■ The task
Edit the data from the line containing "This screenshot has height=720, width=1279." through the line containing "center [807, 104].", inclusive, replacing "reduce number by one" with "decrease the number by one" and leaving everything else unchanged. Return only those lines.

========================

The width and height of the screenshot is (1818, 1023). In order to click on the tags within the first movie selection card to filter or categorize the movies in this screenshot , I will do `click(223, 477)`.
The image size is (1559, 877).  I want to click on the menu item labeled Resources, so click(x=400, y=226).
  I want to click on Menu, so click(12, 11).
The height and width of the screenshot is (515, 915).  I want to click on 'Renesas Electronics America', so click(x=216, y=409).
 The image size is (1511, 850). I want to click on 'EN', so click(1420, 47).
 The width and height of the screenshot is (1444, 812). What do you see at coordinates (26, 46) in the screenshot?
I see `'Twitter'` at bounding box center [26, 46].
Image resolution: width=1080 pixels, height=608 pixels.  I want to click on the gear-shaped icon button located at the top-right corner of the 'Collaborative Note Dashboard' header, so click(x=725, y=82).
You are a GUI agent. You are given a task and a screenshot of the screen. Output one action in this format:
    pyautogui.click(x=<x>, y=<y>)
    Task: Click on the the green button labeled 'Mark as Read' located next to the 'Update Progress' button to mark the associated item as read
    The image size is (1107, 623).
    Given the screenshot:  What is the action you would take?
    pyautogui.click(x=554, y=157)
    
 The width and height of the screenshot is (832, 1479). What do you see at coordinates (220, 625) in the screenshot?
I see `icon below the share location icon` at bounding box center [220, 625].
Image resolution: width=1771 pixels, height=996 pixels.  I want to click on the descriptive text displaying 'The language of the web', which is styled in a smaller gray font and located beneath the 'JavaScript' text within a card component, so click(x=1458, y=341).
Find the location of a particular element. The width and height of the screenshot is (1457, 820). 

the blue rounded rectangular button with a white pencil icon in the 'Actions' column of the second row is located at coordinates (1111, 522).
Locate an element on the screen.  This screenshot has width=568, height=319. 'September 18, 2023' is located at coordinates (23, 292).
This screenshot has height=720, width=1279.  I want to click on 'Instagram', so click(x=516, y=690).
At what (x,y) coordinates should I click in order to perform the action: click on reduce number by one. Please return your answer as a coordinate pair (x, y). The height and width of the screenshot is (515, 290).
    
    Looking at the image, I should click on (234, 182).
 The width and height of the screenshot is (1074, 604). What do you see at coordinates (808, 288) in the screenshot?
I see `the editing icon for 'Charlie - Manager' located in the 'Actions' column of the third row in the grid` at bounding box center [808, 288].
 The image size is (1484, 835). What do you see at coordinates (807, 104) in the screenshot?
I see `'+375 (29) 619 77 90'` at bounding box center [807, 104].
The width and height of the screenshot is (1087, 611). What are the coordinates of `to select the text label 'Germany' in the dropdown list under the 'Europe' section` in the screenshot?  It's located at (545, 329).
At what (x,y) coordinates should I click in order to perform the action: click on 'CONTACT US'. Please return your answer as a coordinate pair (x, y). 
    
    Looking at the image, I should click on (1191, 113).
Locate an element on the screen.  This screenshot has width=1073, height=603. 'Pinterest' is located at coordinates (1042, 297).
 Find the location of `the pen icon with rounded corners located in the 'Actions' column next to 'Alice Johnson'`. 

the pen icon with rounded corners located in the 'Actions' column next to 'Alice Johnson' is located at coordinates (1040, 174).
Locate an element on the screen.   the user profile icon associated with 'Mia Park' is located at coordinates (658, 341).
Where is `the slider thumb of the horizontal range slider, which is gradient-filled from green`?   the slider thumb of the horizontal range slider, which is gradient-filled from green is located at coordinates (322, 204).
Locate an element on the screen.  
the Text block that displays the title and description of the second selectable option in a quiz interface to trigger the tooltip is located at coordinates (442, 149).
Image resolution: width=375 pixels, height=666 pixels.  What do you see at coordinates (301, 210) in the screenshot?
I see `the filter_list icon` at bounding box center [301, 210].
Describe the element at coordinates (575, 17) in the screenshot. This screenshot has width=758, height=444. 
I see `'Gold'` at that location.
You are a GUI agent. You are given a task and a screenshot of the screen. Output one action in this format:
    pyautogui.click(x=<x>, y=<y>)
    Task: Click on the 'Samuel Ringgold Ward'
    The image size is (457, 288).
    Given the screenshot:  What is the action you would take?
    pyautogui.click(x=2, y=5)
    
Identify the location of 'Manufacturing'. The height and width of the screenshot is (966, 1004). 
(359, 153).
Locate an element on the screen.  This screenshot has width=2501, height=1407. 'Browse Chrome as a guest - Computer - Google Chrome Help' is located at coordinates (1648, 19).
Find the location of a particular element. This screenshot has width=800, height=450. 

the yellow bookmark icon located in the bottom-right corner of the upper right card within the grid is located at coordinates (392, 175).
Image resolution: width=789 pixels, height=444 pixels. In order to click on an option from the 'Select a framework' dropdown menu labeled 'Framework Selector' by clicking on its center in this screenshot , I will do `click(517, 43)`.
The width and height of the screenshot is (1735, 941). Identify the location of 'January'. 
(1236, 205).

========================

■ Task solution
This screenshot has height=720, width=1279.  I want to click on 'Instagram', so click(x=516, y=690).
At what (x,y) coordinates should I click in order to perform the action: click on decrease the number by one. Please return your answer as a coordinate pair (x, y). The height and width of the screenshot is (515, 290).
    
    Looking at the image, I should click on (234, 182).
 The width and height of the screenshot is (1074, 604). What do you see at coordinates (808, 288) in the screenshot?
I see `the editing icon for 'Charlie - Manager' located in the 'Actions' column of the third row in the grid` at bounding box center [808, 288].
 The image size is (1484, 835). What do you see at coordinates (807, 104) in the screenshot?
I see `'+375 (29) 619 77 90'` at bounding box center [807, 104].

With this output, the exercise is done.